Una de las misiones del párroco en una Comunidad -no la única pero sí una de suma importancia- es la de “ser educador de la fe”. Es una misión irrenunciable; la presencia del sacerdote y el sentido presbiteral no tendrían sentido sin esta misión. El Párroco hace presente el objeto de nuestra fe, a Jesús el Buen Pastor, el que siembra la semilla de la fe en las personas y pide a sus colaboradores ministeriales (servidores: Papa, Obispos, Presbíteros y Diáconos) que, además de transmitir la fe, la eduquen. Sería incongruente pensar que el Párroco es el empleado eclesiástico encargado de distribuir sacramentos sin ton ni son y que la palabra “administrar”, sea igual a “repartir” sin más los signos cristianos.
Educar viene de “e-ducere” (conducir de adentro hacia afuera). El mejor ejemplo, tomado de la misma naturaleza, es el de la semilla que el agricultor coloca en la tierra preparada. En este caso la semilla la pone el mismo Jesús (son los tres dones sobrenaturales: Fe, Esperanza, Amor). Luego Él, a través de sus colaboradores, tiene que hacer que esa semilla se desarrolle, regándola, abonándola, cuidándola; más tarde esa semillita se irá convirtiendo en plantita y, por lo tanto, necesitará un tutor (lo importante de este elemento) para que no se deje vencer por los vientos; necesitará también que el agricultor le pode todas las ramitas que se van en vicio y dificultan el crecimiento fuerte y seguro. El objetivo es que esa planta dé los frutos propios de la naturaleza de la semilla. En este caso, la semilla de la fe dará los frutos de vida cristiana, que son las obras…

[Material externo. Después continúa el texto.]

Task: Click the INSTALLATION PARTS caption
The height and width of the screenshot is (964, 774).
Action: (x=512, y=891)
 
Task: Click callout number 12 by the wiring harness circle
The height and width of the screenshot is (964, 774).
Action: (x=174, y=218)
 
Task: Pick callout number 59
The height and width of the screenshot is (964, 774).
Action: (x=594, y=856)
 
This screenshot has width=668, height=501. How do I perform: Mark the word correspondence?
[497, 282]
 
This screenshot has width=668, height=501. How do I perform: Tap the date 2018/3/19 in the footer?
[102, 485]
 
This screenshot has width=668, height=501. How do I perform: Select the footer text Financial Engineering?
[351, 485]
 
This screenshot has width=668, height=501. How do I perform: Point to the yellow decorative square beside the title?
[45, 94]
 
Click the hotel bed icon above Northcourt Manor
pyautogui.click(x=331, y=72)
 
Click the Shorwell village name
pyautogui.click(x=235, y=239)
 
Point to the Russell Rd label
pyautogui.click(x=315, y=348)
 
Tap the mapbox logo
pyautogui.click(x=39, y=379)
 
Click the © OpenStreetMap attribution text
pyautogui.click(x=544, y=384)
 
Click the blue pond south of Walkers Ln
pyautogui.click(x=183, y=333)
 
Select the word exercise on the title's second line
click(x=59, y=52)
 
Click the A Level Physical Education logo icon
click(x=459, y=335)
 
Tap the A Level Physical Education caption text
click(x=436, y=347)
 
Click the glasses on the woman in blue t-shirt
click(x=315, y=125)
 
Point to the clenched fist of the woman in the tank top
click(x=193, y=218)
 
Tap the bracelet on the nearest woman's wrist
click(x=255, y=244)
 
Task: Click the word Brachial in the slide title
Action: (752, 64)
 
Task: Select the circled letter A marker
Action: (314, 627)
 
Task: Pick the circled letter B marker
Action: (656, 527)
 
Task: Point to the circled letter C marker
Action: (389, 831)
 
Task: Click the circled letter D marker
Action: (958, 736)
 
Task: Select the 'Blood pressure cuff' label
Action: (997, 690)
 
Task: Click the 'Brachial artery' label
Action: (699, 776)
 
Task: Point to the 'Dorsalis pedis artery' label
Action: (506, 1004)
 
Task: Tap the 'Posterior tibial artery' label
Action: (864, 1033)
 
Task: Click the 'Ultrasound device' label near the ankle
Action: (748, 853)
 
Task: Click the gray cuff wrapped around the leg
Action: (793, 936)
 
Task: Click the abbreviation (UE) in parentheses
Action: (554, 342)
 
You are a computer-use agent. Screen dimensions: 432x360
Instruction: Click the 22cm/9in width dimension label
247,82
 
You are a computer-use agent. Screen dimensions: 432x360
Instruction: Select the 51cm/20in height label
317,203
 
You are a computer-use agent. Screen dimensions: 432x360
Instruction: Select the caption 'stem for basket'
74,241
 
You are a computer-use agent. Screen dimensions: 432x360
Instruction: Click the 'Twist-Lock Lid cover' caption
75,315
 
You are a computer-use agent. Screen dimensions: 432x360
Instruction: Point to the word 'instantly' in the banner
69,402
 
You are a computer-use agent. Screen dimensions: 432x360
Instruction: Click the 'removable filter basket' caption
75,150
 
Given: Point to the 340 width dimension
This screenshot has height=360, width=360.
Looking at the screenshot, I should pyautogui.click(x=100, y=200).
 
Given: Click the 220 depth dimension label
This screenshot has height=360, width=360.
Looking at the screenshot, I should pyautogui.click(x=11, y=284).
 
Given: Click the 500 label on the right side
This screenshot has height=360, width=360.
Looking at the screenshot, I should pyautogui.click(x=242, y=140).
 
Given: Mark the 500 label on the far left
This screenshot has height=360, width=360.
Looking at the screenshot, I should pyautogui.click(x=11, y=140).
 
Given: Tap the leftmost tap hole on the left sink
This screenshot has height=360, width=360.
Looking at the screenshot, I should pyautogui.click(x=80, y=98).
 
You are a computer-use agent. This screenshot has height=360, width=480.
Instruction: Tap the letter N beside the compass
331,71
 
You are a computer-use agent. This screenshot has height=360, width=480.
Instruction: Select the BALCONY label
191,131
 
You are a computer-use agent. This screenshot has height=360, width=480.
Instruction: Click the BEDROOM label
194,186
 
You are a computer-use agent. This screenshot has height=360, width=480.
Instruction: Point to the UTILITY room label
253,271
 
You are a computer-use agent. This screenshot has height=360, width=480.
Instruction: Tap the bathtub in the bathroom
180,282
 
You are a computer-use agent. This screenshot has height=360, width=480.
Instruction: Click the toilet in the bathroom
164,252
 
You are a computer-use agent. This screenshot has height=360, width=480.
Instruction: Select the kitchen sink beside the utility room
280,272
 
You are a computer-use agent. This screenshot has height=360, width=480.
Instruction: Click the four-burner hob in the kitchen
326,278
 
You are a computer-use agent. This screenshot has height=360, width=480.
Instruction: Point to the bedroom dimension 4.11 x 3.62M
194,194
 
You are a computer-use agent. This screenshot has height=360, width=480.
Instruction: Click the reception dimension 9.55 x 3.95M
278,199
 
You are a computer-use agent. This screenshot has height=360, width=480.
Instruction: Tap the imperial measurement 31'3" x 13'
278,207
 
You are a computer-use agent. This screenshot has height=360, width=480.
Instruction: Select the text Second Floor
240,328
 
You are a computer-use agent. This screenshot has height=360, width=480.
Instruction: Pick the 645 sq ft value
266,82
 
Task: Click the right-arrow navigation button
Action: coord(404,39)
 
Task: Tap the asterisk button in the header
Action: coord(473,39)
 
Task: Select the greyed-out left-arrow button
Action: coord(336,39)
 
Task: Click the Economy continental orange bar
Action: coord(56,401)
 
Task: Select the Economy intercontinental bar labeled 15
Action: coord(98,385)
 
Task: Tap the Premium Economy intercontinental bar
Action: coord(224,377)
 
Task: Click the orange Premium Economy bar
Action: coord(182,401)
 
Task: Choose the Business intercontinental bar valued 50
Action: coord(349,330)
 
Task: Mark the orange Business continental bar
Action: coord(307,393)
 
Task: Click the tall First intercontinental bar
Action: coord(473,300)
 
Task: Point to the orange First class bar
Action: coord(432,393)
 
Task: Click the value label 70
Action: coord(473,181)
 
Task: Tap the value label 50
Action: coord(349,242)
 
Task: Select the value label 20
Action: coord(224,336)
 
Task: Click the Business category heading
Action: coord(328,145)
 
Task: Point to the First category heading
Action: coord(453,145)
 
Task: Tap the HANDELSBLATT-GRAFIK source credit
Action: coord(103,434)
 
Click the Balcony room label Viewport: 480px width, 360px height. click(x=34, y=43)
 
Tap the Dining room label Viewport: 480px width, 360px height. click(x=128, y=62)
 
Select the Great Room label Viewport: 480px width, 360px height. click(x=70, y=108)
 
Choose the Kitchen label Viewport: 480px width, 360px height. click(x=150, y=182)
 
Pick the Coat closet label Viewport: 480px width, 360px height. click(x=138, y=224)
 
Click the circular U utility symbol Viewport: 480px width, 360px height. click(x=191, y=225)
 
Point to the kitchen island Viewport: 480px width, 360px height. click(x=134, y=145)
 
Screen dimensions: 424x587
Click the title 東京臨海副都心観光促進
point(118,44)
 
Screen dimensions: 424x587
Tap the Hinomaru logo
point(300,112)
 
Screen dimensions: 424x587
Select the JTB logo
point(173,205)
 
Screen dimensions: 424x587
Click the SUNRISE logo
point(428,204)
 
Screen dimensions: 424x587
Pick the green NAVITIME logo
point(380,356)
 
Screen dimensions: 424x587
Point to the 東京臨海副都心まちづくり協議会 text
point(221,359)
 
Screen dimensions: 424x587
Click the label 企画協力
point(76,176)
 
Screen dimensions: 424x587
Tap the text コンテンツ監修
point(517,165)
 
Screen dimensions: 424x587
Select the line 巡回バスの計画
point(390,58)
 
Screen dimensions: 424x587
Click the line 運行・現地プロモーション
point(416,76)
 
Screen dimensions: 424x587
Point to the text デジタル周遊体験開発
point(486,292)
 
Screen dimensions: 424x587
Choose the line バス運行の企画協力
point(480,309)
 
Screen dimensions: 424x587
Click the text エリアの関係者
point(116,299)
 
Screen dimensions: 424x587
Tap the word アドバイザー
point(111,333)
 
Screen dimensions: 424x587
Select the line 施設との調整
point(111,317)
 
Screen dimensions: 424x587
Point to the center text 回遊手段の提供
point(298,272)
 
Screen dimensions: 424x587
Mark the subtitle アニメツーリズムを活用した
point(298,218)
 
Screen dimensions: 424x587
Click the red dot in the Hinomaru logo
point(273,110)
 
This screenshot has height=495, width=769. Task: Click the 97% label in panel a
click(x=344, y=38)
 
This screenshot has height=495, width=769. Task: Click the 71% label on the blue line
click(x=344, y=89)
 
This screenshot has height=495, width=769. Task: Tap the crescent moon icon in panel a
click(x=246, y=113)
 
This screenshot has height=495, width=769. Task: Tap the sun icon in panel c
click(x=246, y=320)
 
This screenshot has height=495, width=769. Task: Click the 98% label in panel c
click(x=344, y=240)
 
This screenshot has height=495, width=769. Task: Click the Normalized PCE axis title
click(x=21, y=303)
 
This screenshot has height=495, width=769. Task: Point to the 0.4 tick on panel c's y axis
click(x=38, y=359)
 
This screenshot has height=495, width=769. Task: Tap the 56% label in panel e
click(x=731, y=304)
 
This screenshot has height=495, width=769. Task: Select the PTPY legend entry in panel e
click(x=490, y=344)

¿Cuál es el potencial escondido en la semilla? ¡Es Jesús!, ese es el contenido de nuestra fe. Es la Palabra hecha carne que anuncia quién es Dios y qué es el hombre; el que da la vida para unir lo humano con lo divino, el que nos devuelve la filiación divina; el que  perdona los pecados. Por eso, lo que el agricultor tiene que cuidar es que la Palabra de Dios se desarrolle y crezca  para que quien se dice cristiano se convierta en otro Cristo.
Conocemos las dificultades de vivir esta misión. La cultura del individualismo, el “yo me las arreglo sólo”, hace difícil educar y ser educado. Nos cuesta saber escuchar y rumiar, en este mundo frenético cuesta interesarse por las realidades de Dios (la Fe); la superficialidad, la falta de mirada sacramental (ver solo lo humano), etc. impide que la semilla crezca.  Consuela el hecho de saber que ni Juan el Bautista (que predicaba en el desierto), ni el resto de los profetas, ni aún el mismo Jesús tuvieron mucho éxito. Pero igualmente podemos ver que Dios ha seguido y sigue su camino de salvación. Él será el Juez frente a nuestras decisiones,  respuestas y sinceridad de intenciones.